FOTH: If a young girl came up to you and said she wanted to become a jockey, what advice would you give her?
DRD: You gotta want it really, really bad!
FOTH: Do you think we will ever see another horse win the Triple Crown and can another female jockey win one of the Triple Crown races?
DRD: Ohhhh we have been waiting for so very long haven't we? And each year we think, is this going to be the year?
FOTH: When you were riding did you and all the jockeys pretty much get along with each other?
DRD: In retrospect I don't feel there was a whole lot of love from the male riders. You have to figure their entire life they have been the little guy, they have been picked on and trod upon, too small for football, too short for basketball, now they come to the racetrack where the little man is king. Then a girl beats them? No I don' t think they liked it so much.
FOTH: Do you feel when you were riding, you were treated fairly?
DRD: Absolutely. In the latter days, when I was married to a nefarious gambler who liked to fix races I was often given more than fair treatment as I artfully tried to figure out ways to lose races. "Oh my, clumsy me, I dropped my stick.... again." LOL
FOTH: Do you still follow racing at all these days and speaking of, what are you doing with yourself these days?
DRD: Just the major races. I refer to them as "religious holidays." I give riding lessons on an old TB race mare for autistic children and teach yoga!
FOTH: Looking back does any race or day stand out in your mind when you were riding?
DRD: I had a lot of little 15 minutes of fame. It was fun. Sometimes I still have dreams of riding; I can feel the horse's neck, their body between my legs.

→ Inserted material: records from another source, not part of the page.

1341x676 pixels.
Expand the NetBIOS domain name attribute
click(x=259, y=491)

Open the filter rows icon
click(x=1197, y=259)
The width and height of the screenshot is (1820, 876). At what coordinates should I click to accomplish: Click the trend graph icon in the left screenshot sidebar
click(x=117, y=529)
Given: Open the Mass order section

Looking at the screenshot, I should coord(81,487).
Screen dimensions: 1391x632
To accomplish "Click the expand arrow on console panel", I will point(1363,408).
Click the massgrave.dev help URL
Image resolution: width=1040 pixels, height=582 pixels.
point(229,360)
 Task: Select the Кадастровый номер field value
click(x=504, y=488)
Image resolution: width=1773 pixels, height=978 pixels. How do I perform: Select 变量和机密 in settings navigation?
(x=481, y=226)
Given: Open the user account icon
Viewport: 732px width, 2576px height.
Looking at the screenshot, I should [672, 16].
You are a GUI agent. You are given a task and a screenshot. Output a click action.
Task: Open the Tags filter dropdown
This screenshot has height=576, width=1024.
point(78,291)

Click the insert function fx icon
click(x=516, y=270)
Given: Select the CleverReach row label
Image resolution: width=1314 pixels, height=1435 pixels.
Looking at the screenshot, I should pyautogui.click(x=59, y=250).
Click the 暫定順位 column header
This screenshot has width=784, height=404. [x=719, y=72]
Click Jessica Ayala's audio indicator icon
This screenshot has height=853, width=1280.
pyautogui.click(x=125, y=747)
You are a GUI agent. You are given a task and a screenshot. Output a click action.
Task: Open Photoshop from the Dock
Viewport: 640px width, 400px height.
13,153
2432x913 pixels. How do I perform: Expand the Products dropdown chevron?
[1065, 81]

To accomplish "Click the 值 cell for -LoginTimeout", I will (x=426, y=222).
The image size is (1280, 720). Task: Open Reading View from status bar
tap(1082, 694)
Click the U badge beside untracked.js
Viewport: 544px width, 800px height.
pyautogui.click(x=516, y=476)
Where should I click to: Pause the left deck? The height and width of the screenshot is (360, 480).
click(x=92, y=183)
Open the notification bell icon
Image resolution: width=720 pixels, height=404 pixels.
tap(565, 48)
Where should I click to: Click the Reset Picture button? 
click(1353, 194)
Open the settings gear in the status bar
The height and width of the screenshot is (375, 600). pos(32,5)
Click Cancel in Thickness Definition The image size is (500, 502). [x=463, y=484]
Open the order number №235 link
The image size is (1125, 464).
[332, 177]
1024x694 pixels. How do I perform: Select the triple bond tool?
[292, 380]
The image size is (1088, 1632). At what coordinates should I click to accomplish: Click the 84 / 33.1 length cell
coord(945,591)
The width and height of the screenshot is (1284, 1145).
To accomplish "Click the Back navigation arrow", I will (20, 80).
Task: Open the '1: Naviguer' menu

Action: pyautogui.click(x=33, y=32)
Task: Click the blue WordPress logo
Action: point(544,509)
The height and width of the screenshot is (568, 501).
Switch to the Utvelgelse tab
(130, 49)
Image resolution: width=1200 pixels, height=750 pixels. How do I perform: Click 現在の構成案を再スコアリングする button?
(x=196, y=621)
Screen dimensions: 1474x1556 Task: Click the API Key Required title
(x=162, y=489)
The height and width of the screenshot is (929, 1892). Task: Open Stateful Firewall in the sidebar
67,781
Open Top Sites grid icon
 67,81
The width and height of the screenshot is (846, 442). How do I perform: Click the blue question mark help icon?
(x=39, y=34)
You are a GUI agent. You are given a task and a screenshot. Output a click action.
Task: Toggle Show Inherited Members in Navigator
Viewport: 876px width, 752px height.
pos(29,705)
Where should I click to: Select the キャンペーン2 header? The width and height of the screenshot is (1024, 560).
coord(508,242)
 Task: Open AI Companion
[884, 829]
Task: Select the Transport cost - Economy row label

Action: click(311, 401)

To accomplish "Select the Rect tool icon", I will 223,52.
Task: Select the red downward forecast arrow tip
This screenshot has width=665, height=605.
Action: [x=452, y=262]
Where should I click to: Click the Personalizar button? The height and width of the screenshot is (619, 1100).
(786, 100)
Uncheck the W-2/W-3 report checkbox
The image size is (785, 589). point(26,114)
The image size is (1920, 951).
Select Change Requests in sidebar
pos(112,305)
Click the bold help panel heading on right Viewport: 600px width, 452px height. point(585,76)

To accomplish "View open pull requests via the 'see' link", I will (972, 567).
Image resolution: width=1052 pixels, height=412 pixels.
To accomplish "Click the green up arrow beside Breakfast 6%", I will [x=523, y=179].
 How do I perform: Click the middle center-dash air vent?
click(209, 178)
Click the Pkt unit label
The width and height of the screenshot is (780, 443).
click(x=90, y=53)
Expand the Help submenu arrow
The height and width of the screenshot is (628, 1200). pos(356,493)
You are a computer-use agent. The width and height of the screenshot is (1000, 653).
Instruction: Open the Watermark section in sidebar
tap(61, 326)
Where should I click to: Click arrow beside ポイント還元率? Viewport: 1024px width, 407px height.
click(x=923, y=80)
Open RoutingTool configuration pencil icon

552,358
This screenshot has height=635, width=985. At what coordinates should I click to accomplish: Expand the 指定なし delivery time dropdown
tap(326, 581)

This usually happens at times of life transitions, as if my mind likes to harken back to old familiar times.
FOTH: Do you think the weights should be raised a pound or 2 or do you feel they are fine the way they are?
DRD: There were times when riding the bull rings when opposing forces leaded my saddle to carry more weight than Phar Lap. I was always a heavy rider and would be amazed when I removed my saddle and it was sooooo heavy. But the horses won nonetheless. I honestly don't think a pound or two is going to affect performance and if it helps keep riders healthy and reduces the amount of time gulping lasix, sitting in the sauna or "flippin" in the toilet, sure.
FOTH: If you had the power, tell me 3 things you would change in the world of horse racing?
DRD: I went into racing very innocent and left it quite jaded. Racing is an industry, just like the beef or poultry industry and the consequence is dog food. Those poor horses, the drugs, nerves severed, torturing them in the stalls with machines, the abuse. Horses so drugged they don't even know they have legs underneath them. The industry needs to be policed by an entity other then itself.
So 3 things I would change? I would like to see racing back the way nature intended, hay, oats and water. I would say if you are going to breed thoroughbreds, be a responsible breeder and owner for the life of the animal and the racetracks themselves should give more heed to the voice of the horsemen instead of bleeding them dry.
FOTH: I am out of questions. Thumbs up for doing this interview and being part of my website, anything you would like to say to wrap this up?DRD: The greatness of a nation and its moral progress can be judged by the way its animals are treated – Gandhi.